В результате исследований начала ХХ в деревне была выявлена четкая дифференциация – зажиточные и бедняки пили много, хотя и по разным причинам, а середняки – крайне умеренно, считая водку помехой для хозяйствования. Пьянство зажиточного крестьянина служило в деревне предметом зависти: «Вот он и пьет, а все у него есть» [11, д. 114, л. 43]. Бытовому пьянству были подвержены, прежде всего, социальные низы деревни – бедняцкие и маломощные хозяйства. Размер расхода на приобретение спиртного в бюджете крестьянских хозяйств находился в прямой зависимости от их хозяйственного положения. Так в Лихвинском уезде Калужской губернии (1898 г.) в беспосевных хозяйствах затрачивалось на водку – 5 руб., в хозяйствах с посевом до 3 десятин – 6 руб., с посевом от 3 десятин – 10 руб. [13, с. 130]. Земские статистики вывели закономерность, которая заключалась в том, что чем меньше земли у крестьян, тем выше в данной местности потребление алкоголя. Таким образом, пристрастию к винопийству были подвержены бедные и зажиточные жители села. Но если одни пили, потому что могли себе это позволить, то другие от нищеты и жизненной неустроенности.
Иногда этой греховной страстью были охвачены целые селения. Так, в Ястребинской волости Орловской губернии при наделе 2,3 дес. на душу, на 552 работника приходился один кабак, и число разоренных хозяйств составляло 6,3%. В соседней Становлянской волости при одинаковом качестве земли и большем наделе в 2,5 дес. на душу, кабак приходился на 123 работников, а число разорившихся хозяйств достигало 23,2% [8, с. 7]. Это факты относились к началу 1880-х гг. Но спустя четверть века таких свидетельств не стало меньше. В отчете о состоянии Орловской епархии за 1907 г. находим: «За последние два года села и деревни стали неузнаваемы: сами крестьяне мне указывали такие села, которые год назад были нормальными, работящими, религиозными и в течение нескольких месяцев развратились в конец, разорились на вино и представляют собой сборища полоумных, ленивых и жестоких людей» [43, д. 227, л. 4].

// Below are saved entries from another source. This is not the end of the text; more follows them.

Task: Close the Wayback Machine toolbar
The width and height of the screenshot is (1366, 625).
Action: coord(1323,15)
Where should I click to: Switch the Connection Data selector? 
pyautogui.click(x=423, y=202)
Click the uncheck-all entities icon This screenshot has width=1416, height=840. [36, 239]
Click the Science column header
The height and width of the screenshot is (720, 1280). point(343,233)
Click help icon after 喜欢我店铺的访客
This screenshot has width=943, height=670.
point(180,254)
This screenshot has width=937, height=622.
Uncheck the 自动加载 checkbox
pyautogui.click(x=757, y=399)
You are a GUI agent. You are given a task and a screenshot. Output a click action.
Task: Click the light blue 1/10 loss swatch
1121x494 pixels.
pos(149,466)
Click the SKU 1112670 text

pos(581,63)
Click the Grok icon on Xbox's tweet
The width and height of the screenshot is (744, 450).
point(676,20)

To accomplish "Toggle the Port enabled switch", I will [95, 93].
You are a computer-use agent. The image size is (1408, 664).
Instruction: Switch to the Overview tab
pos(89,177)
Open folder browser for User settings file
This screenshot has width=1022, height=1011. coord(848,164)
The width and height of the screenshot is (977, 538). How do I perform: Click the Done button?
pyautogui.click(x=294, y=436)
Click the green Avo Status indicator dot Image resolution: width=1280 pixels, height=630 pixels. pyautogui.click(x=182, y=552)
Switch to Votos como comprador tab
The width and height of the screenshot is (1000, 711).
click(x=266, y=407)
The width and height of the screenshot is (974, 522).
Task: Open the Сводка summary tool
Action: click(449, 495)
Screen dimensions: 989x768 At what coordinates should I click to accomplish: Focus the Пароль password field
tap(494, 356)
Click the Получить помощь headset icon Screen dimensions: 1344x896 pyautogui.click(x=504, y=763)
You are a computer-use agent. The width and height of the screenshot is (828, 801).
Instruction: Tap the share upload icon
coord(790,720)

Среди причин сельского пьянства следует выделить, наряду с другими, и психологический фактор. Еще земская статистика заметила, что пик потребления алкоголя в русской деревне приходился на окончание сельскохозяйственных работ, на это период приходилось и наибольшее количество сельских свадеб. По всей видимости, выпивка для крестьян являлась единственно доступным удовольствием, дававшим возможность на время забыть обычную тяготу и неприглядность жизни. Жители Череповецкого уезда Новгородской губернии (1899 г.), так объясняли пристрастие к водке: «Хорошо, как выпьешь – и весел. И силен, и богат станешь! И нужда, словно за 10 верст убежит от тебя!» [44, 2009, т. 7, ч. 3, с. 367]. В исследовании В. Черневского «К вопросу о пьянстве во Владимирской губернии и способах борьбы с ним» (1911 г.) один из корреспондентов сообщал: «Есть нечего, сеять нечего, думал, думал, не знаю, что и делать, тоска берет, пойдешь выпьешь полбутылочки, хоть забудешься немного» [34, с. 70].
Сказывался и фактор низкой бытовой культуры сельского населения. Один из крестьян так высказался по этому поводу: «Ведь как мы работаем! – Ну, тоже и праздновать хочется. А как нам праздновать? В городе у вас киатры (т.е. театры) разные, музыка, катанья, да гулянья, – а у нас какое веселье? Выпьешь бутылочку, зашумело в голове – вот и весело, вот и все наше мужицкое веселье!!!» [6, с. 98]. Низкий уровень образованности крестьян, отсутствие в селе форм культурного досуга – это тоже благоприятствовало развитию среди крестьян этого народного порока. Магарыч Вино в русском селе выступало традиционной формой платы за предоставленную помощь, оказанные услуги. В повседневной жизни русских крестьян поводом для выпивки являлся магарыч. Толковый словарь В. Даля дает ему такое определение – «угощение, срыв при сделках или продажах, род взятки» [15, с. 288]. Наиболее распространенной формой магарыча в обыденности русской деревни являлось угощение, которое традиционно не могло быть без спиртного. В качестве примера приведем эпизод из жизни калужских крестьян. Молодой священник, поставленный на приход, в храмовый праздник сделал угощение для своих прихожан. Щи, похлебка, лапша с мясом, гречневая каша с салом, все подавалось вволю, но из-за принципа священник никого не угостил водкой, и все остались недовольны: «Что за угощение без водки». Дьякон же наоборот, поднес по две рюмки водки и дал закусить черного хлеба. Все остались довольны [44, 2005, т. 3, с. 174].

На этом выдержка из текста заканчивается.